- **PROVIDED DATA**:
───
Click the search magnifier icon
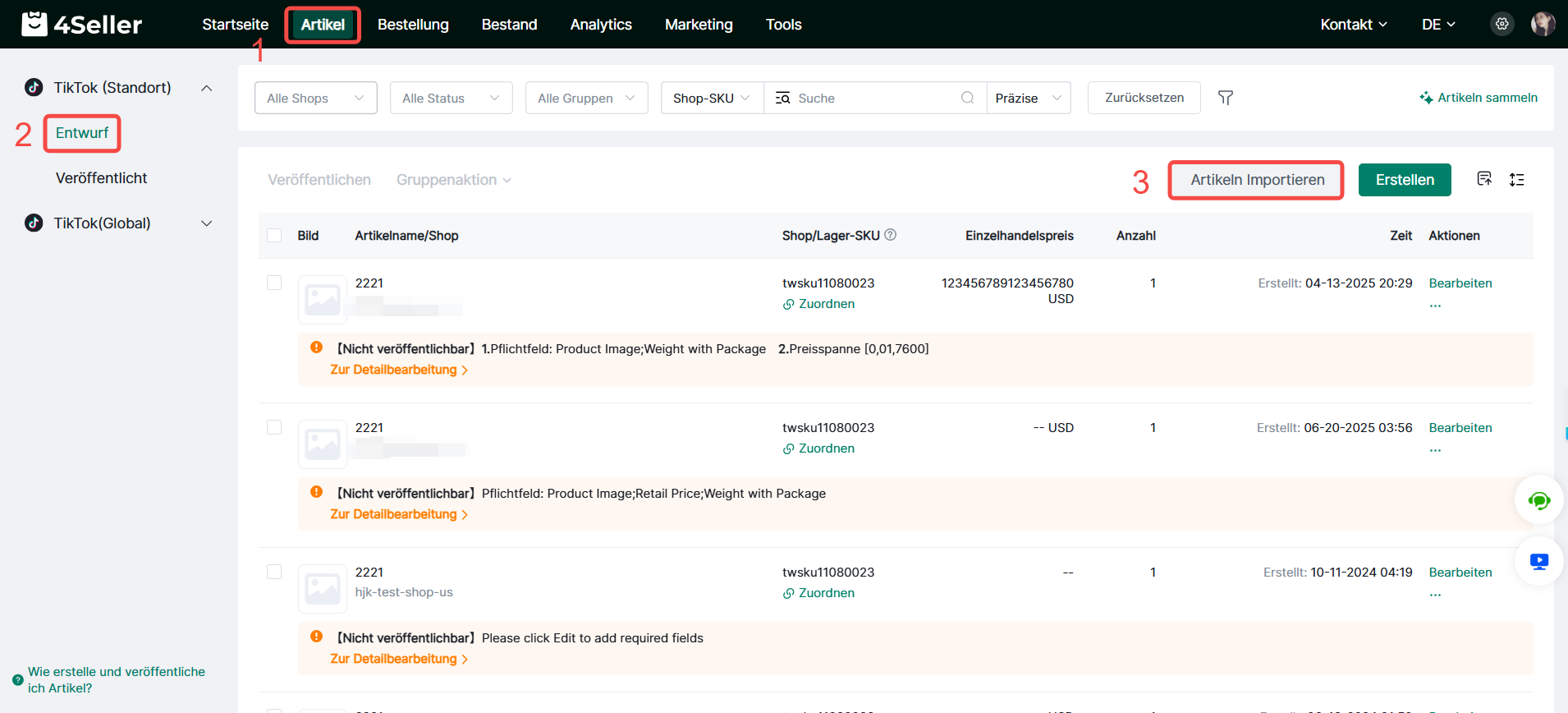 coord(967,98)
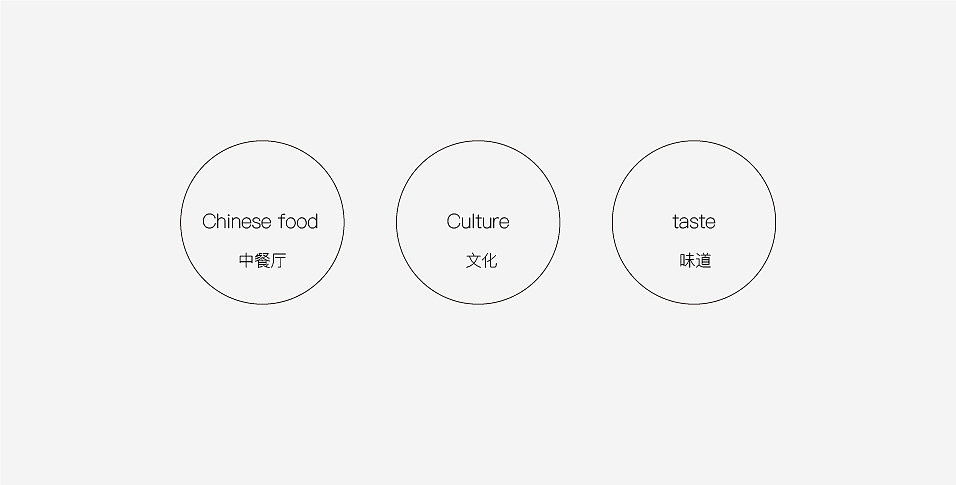
Task: Click the "Chinese food" English heading
Action: coord(260,221)
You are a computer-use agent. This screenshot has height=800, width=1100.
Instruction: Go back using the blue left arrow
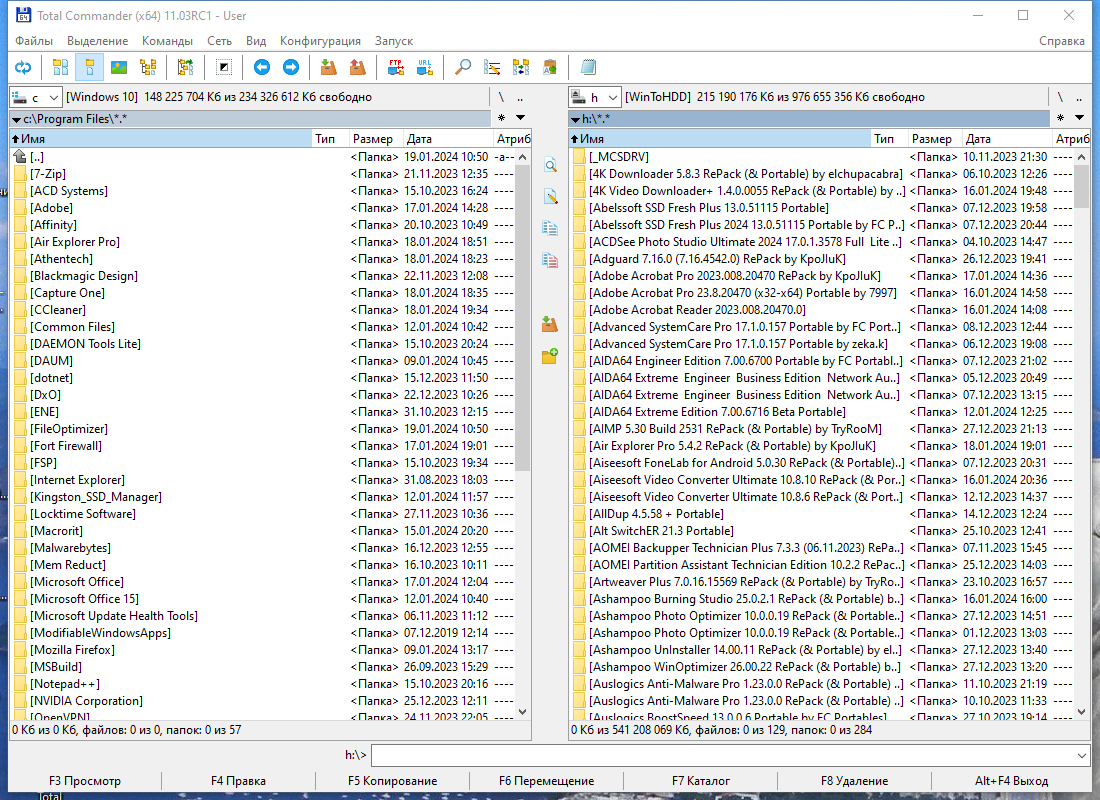(262, 67)
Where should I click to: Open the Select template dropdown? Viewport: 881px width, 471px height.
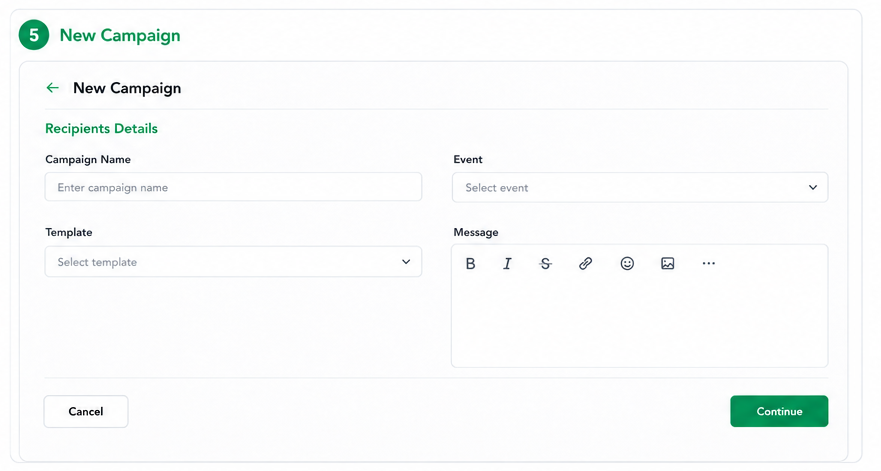click(233, 261)
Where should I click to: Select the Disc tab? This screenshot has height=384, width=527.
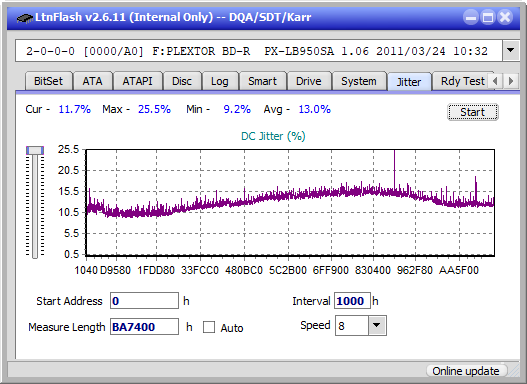click(181, 81)
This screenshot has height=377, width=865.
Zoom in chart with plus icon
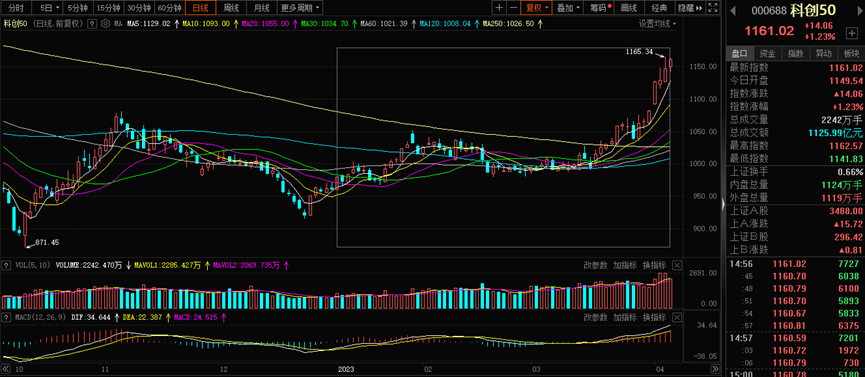[x=499, y=8]
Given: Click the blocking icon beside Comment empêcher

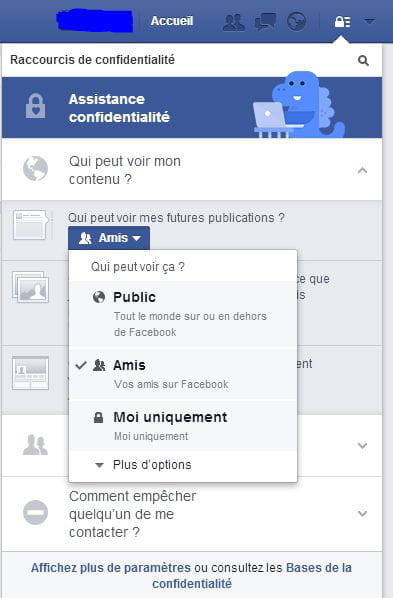Looking at the screenshot, I should (35, 513).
───
- **EXERCISE AIM**:
Only the pictures should be left out; the rest of the material above must be repeated exactly.

- **TASK OUTPUT**:
Click the search magnifier icon
 coord(967,98)
Task: Click the "Chinese food" English heading
Action: coord(260,221)
You are a computer-use agent. This screenshot has height=800, width=1100.
Instruction: Go back using the blue left arrow
(262, 67)
Where should I click to: Open the Select template dropdown? Viewport: 881px width, 471px height.
click(233, 261)
Where should I click to: Select the Disc tab? This screenshot has height=384, width=527.
click(181, 81)
This screenshot has height=377, width=865.
Zoom in chart with plus icon
[x=499, y=8]
Given: Click the blocking icon beside Comment empêcher

Looking at the screenshot, I should (35, 513).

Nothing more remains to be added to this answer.